Kevin: In hindsight, I think the better approach would have been to get to multiproduct sooner and then phase it in a little bit at a time. Maybe introduce HR aggressively, then six months later introduce security, then six months later… You know what I mean?
What led us to these markets, by the way, was customers taking us there automatically. The great thing about the ServiceNow product is that workflow is really how employees interact with each other to get their work done. We had a lot of customers dropping the ServiceNow IT service management app into HR and using it for HR functions. The thing was, it was an IT product with IT lingo, and HR people kind of wanted an HR product. Right? We weren’t branded as an HR company.
In IT, you have something called an incident. When an employee needs help from IT, they submit an incident request, and they get an incident number. Well, in HR, that same exact process exists, but they call it a case. When you use incident management to do case management, your lingo is just off. You look like an IT product being used by HR people. From a packaging standpoint, you’ve got to get the right nomenclature for the base functionality. Then you build it out to be more robust and do all the things that HR does. Entering those markets was based on an educated guess that we’ve got a high chance to win, because customers were already doing it with our IT product. If they can make that work, then if we put focus on it—that was the whole reason for hiring GMs who really understood those markets—we could really go.
You have to make sure that you have a product that’s as robust as the ServiceNow platform, that’s malleable enough to solve multiple problems across the enterprise. We had those things, but [given a do-over], I would plan for it in advance and do it more serially. I would give the company time to absorb it. But you can’t argue with what worked, either. So, what can you say?
Dave: It doesn’t have to be pretty, it just has to work—and it seems like this worked in big scale.

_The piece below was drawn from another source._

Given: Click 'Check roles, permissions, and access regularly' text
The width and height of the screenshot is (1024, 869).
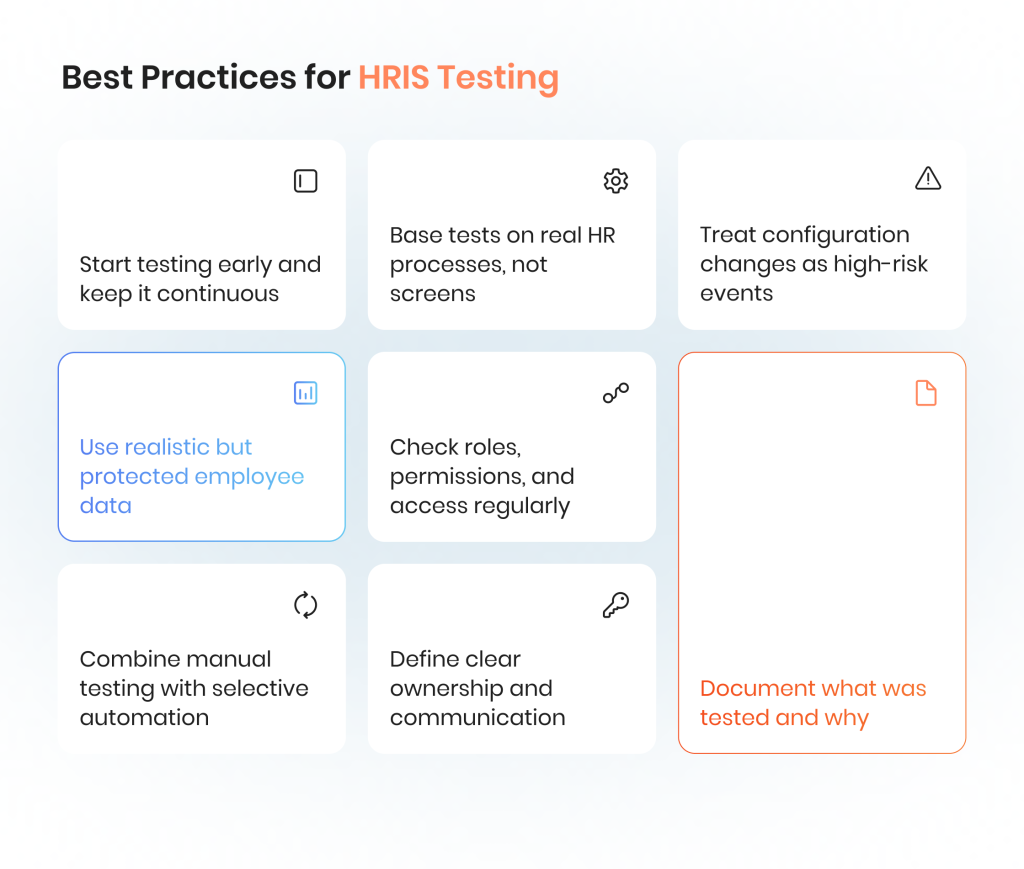Looking at the screenshot, I should tap(482, 476).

If you think about doing this again—for example, counseling a company that’s going from a hundred to 300, 400, and doing it sequentially—one big piece where we find a lot of friction is in what you described around the customer demand. A sales team knows how to sell their core product. That’s how they’re making their quota. Oftentimes, that’s where they’re able to charge the highest deal size, because it’s a mature product, it’s more understood, and/or it’s aligned to their ICP. There's great product-market fit. Product number two, obviously, is totally different—it probably isn’t nearly as mature, and addresses either slightly different customers, or completely different customers.
Let’s start with slightly different customers here. In that scenario, there are two boundary conditions that are challenging. One is your sales team saying, “Oh, that product looks great,” but they don’t sell it because they’re trying to hit their quota. The other boundary is that maybe they get so fixated on the new product that they miss their quota because they aren’t selling the big deal stuff. As the sales leader, as an organizational leader, when do you know that this second product is going to hunt?
Kevin: Most of this I can tell you from lessons that we learned about what went well and what was challenging. The first thing that was challenging for us, in that first year when we had multiple products—even if it was just a second product, I think it would be the same thing—was that we had a tendency to try to sell the new product to our existing users or champions. That’s who we knew, that’s who we had relationships with, and that’s where we were comfortable.
We wasted a lot of time trying to sell customer service management to the person who runs IT. Not that the person who runs IT is not involved in customer service management, but they’re not usually the driver for a new customer service management application. It’s the person running customer service, right? That’s where that persona lingo that I was throwing around earlier comes to play. You really need to be selling to the business unit owner to land and get something going.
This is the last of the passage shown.